Exercise goal: Reproduce the listing below verbatim, starting at the line that contains "pixels, height=566 pixels." and continuing through the end of the listing. Leave the pictures out of the reproduction.

[Source data]

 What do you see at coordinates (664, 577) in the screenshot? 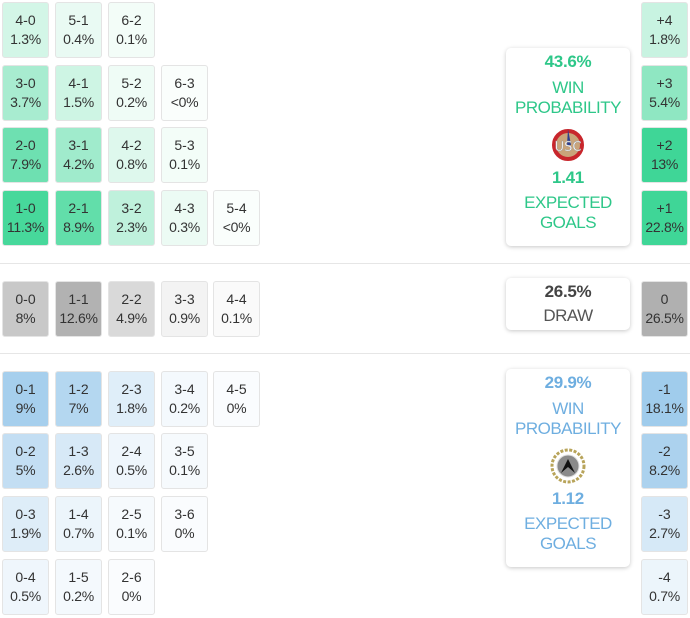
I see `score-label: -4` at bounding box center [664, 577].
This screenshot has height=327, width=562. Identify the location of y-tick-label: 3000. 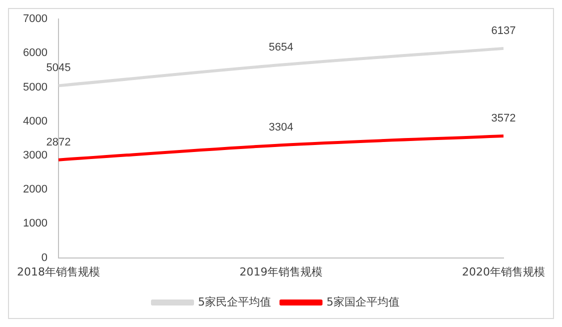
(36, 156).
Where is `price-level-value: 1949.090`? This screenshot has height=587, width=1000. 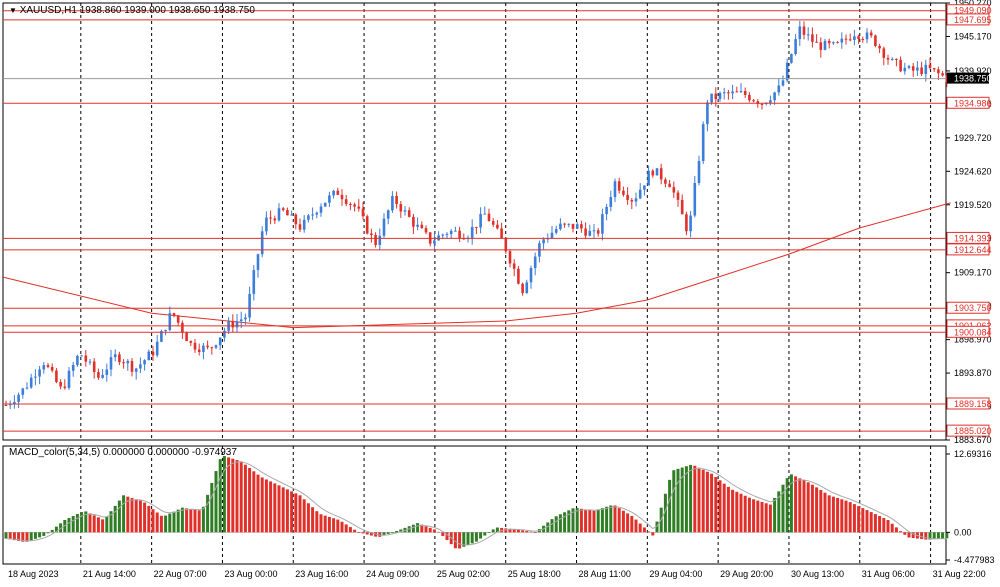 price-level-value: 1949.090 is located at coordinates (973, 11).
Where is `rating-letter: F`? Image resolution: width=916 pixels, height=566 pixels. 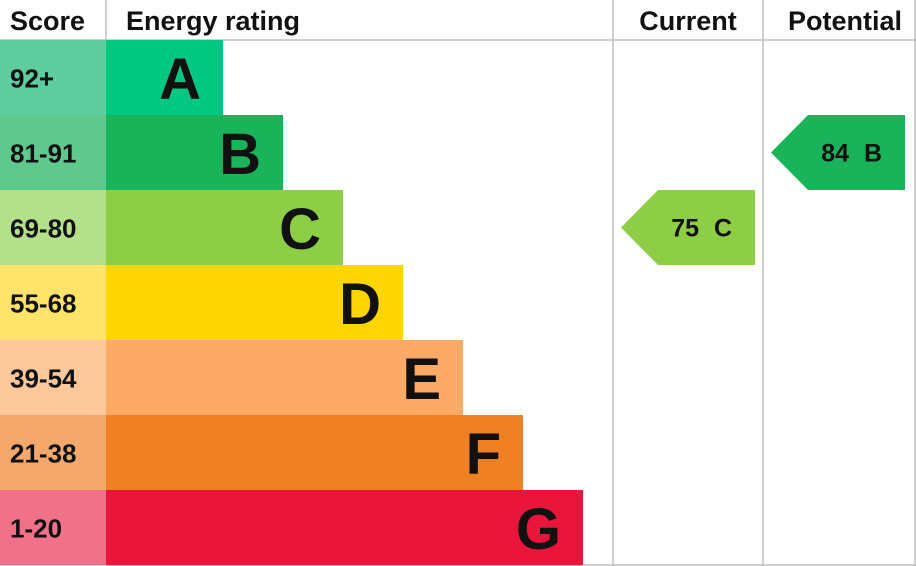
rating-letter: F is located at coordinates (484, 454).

[/Source data]

Response to this task:
Where is `rating-letter: F`? Image resolution: width=916 pixels, height=566 pixels. 
rating-letter: F is located at coordinates (484, 454).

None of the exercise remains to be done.